Issue 4 - March 2011
Crossing The Line
Britain’s new anticorruption statute puts companies on the spot for the actions of anyone working on their behalf. And ignorance of an agent’s bribes is no excuse.

In 2010 the United Kingdom’s Bribery Act went into effect, superseding 19th-century legislation that was widely regarded as no longer fit to tackle overseas corruption. The new legislation, one of the world’s toughest anticorruption laws, makes it a criminal corporate offense to fail to stop bribes from being paid on a company’s behalf. Ian Trumper, senior managing director with FTI Consulting in London, explains what the law, which will start being enforced sometime this year, means both to companies based in the United Kingdom and to foreign firms doing business there.
What was the impetus for these reforms?
There has been increasing international pressure for the U.K. government to introduce an effective anticorruption measure similar to the Foreign Corrupt Practices Act in the United States. The existing U.K. law had a very poor track record in prosecuting overseas corruption cases and had been criticized for failing to meet its obligations under the Organisation for Economic Co-operation and Development (OECD) Convention on Combating Bribery of Foreign Public Officials. Pressure increased when the U.K. Serious Fraud Office, citing concerns about national security, decided to abandon a major part of a case against BAE Systems concerning alleged corrupt practices in securing contracts with Saudi Arabia.

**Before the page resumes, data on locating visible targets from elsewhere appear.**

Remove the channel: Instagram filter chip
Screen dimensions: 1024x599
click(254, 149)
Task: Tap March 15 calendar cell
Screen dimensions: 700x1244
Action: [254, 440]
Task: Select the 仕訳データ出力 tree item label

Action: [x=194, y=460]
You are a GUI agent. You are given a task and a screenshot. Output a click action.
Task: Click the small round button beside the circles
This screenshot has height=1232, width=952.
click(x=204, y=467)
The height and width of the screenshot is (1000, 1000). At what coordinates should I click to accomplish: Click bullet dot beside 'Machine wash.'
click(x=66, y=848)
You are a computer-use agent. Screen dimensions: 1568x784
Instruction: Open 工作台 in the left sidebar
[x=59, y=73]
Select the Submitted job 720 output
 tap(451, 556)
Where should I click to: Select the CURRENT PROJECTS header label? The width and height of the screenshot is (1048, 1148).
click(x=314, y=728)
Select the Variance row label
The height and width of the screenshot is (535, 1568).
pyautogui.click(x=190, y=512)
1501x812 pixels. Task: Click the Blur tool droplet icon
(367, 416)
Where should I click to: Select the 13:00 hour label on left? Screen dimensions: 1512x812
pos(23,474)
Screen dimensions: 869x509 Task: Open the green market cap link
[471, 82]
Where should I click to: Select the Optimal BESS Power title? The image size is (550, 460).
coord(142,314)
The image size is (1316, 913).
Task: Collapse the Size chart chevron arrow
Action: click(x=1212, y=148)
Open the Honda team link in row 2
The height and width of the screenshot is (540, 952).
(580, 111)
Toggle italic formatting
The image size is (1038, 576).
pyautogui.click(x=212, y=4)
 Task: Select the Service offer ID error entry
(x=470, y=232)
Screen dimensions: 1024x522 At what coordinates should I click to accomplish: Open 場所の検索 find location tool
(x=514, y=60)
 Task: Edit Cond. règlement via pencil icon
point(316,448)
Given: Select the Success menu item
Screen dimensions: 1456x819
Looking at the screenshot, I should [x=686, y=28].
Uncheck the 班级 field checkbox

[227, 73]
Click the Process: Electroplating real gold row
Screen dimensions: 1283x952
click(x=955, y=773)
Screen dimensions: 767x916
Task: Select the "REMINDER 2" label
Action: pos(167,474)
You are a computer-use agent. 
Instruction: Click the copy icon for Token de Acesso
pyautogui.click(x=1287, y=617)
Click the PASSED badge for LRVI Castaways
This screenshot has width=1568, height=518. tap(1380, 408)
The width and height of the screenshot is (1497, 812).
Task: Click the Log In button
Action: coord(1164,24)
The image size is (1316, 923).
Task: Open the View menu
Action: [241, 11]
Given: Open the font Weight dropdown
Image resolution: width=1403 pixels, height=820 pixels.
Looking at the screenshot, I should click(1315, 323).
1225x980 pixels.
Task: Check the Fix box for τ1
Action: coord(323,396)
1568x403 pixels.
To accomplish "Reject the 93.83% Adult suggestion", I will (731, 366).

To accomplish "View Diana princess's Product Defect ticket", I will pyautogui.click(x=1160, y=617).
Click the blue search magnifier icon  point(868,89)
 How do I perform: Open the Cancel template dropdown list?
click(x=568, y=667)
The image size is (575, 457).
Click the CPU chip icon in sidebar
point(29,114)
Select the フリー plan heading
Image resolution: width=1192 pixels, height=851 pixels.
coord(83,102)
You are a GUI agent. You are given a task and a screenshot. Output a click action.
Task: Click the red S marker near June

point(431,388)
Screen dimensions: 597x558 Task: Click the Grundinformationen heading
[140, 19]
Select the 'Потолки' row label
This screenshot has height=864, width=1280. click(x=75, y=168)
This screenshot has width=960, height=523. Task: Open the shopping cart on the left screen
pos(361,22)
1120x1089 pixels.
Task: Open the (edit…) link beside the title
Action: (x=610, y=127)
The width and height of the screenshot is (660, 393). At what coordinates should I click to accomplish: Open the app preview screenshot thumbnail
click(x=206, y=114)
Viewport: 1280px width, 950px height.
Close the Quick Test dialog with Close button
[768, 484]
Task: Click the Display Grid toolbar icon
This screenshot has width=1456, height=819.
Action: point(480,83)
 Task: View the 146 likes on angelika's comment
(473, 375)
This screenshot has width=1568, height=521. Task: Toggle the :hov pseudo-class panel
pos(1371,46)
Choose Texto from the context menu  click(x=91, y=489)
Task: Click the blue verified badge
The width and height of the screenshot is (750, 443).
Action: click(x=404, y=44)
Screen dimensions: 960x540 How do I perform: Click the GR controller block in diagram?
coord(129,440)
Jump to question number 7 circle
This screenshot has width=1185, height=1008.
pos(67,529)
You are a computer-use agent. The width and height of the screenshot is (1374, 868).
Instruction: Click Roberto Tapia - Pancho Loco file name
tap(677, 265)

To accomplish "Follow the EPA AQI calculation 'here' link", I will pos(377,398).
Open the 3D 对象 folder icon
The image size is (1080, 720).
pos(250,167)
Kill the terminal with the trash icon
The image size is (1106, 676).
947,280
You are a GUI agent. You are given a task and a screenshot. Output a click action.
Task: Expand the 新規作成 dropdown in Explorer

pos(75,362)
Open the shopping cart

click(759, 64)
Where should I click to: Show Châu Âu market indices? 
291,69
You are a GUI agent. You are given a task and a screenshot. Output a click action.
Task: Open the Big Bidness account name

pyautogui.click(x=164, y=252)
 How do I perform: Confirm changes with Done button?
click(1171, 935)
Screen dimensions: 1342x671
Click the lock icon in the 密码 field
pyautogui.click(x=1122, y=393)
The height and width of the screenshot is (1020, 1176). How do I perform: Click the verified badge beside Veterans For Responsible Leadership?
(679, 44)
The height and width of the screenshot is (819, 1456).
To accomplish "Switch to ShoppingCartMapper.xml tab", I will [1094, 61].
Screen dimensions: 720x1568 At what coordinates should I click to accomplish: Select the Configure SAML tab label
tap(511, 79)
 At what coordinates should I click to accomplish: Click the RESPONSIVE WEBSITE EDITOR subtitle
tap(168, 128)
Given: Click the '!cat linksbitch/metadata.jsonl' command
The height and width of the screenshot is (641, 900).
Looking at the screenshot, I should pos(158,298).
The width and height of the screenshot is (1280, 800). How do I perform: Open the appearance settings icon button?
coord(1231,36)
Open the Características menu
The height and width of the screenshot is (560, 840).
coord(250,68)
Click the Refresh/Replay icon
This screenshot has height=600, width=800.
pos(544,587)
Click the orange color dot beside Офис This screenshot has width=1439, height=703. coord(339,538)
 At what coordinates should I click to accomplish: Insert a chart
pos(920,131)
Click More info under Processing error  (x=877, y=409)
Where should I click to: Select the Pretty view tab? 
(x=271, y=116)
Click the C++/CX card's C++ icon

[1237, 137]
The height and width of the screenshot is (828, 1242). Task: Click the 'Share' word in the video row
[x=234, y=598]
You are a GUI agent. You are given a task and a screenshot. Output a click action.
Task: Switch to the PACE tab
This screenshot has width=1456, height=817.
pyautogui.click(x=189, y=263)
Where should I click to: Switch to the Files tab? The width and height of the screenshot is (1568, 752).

What are the key goals of the new law?
The primary objective is to create an effective legal framework to combat bribery in both the public and private sectors. The Bribery Act creates four prime offenses: two that cover offering, promising or giving an advantage, and requesting, agreeing to receive or accepting an advantage (Sections 1 and 2); one for bribing a foreign public official (Section 6); and a corporate offense of failing to prevent a bribe from being paid (Section 7).
The first two offenses cover bribes in both the public and private sectors, but a person (or corporation) is guilty only if there was an intention to induce another to do something improper or to reward someone for such an action. These types of bribes already were illegal, but under the new law it will be easier to bring charges. The offense of bribing a foreign public official brings the U.K. law into line with the OECD Convention, which criminalizes bribes intended to influence a public official in obtaining or retaining business. But if the first three offenses merely clarified or modified existing legislation, the fourth is entirely new. Under Section 7, any corporation with a business presence in the United Kingdom can be held criminally liable if any person associated with it, including any of its employees or agents anywhere in the world, is found guilty of giving or receiving a bribe. The only defense will be that the organization had put adequate procedures in place to prevent such bribery.
What does that mean for companies based in the United Kingdom?
You have to look at specific wording within Sections 6 and 7 to understand the new law’s significance. For example, in Section 6 there is no test for improper performance, so if you offer anyone working in a public capacity a financial reward with the intention of influencing that person to obtain or retain business, that is an offense — even if that person does nothing improper.